DAVID KNIBB SEATTLE

Three of the four Latin American carriers that have tried to grow through cross-border affiliates are now engaged in a struggle for dominance along the Andes, the backbone of South America.

In the markets of Chile, Peru, and Ecuador: LanChile is winning; AeroContinente is losing; and Grupo Taca waits for government approval. Brazil's TAM, the fourth Latin carrier that has used affiliates to expand, is sitting this one out.

Ventures by Peru's AeroContinente into Chile and Ecuador have failed. After repeated battles with Chile, starting two years ago with government charges of predatory pricing and, last year, money laundering, AeroContinente Chile finally succumbed in June to safety violation claims. Santiago grounded it a second time, revoked its licence and forced it into bankruptcy. The only thing AeroContinente has left in Chile is a $1 billion lawsuit against the government.

The Peruvian carrier hoped it might gain some support at home over the way Chile treated its subsidiary. It told officials in Lima that the Chilean government had waged a two-year campaign against it, that both the predatory pricing and money laundering charges were reversed after lengthy proceedings, and that the safety charges were also false.

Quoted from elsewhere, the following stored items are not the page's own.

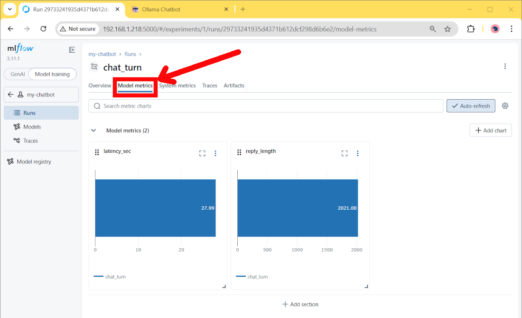Expand latency_sec chart to fullscreen
Image resolution: width=522 pixels, height=318 pixels.
202,153
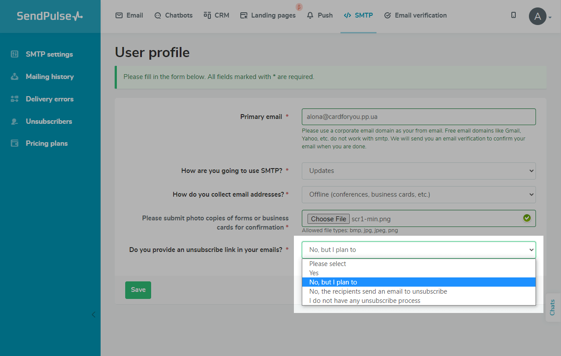Expand the email address collection method dropdown
The image size is (561, 356).
click(x=418, y=194)
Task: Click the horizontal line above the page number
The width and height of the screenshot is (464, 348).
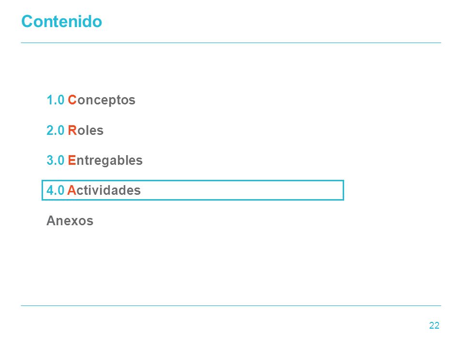Action: tap(231, 305)
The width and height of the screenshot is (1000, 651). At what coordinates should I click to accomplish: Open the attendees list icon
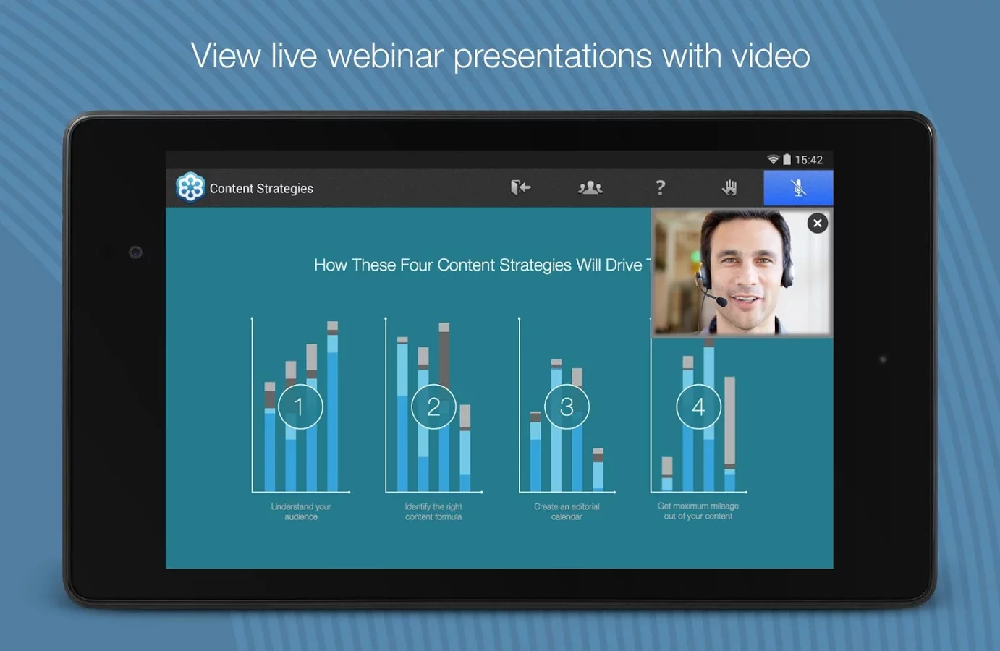590,188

Through diplomatic channels Peru then asked Chile to explain the safety grounding, but it found nothing in Chile's response it could call unjustified.  Peru's government refused AeroContinente's request for any tit-for-tat moves against LanChile's local unit LanPeru. "Retaliation," transport minister Luis Chang Reyes says, "is not a valid reason to ground an airline."

This ended AeroContinente's expansion into Chile and failed to roll back LanChile's expansion into Peru. The battle then shifted north to Ecuador. This country has lacked a functioning flag carrier since Ecuatoriana de Aviacion's aircraft were repossessed two years ago. LanChile stepped into the breach with a combination of wet leases and codeshares to restore flights between Ecuador and the USA.

Hoping to oust LanChile, Aero-Continente went to the Ecuadorian government in May with a $7.1 million bid to buy Ecuatoriana and assume its $35 million in debts. LanChile, which had not shown any previous interest in an acquisition, was content simply to use the defunct airline's name and route rights. AeroContinente's bid offer was rejected and the government took the unusual steps of revoking Ecuatoriana's air operating certificate and awarding all its routes to LanChile to operate on its own for the next 12 months.

These moves, including awarding routes to a foreign airline, are justified by the civil aviation director on the grounds that: Ecuatoriana's debts were mounting, it needed to restructure, and Ecuador needed LanChile to serve overseas markets on a stopgap basis until the home carrier could take its own routes back. It estimates that will take a year.

It seems more plausible that Ecuador's authorities felt vulnerable about LanChile's cosy arrangement with Ecuatoriana, an airline defunct in all but name, after AeroContinente had come forward with a bona fide offer to rescue the carrier. AeroContinente, in effect, had called the government's bluff.

Amid this confusion over Ecuatoriana, Grupo Taca resurfaced. Several years ago Taca declared an interest in Ecuador, but instead concentrated on its affiliate Taca Peru. But AeroContinente's bid for Ecuatoriana apparently prompted Taca to dust off plans for an Ecuadorian airline. It has asked Quito for authority to fly to San Salvador and the USA using the name Taca Ecuador. It is unclear, however, if this would be a new airline with Ecuadorian partners or simply Taca Peru flying under a different banner.

The clearest point for now is that LanChile operates under its own name or with an affiliate throughout the Andes from Chile, Peru and Ecuador, while efforts by rivals AeroContinente and Grupo Taca to copy that expansion have failed.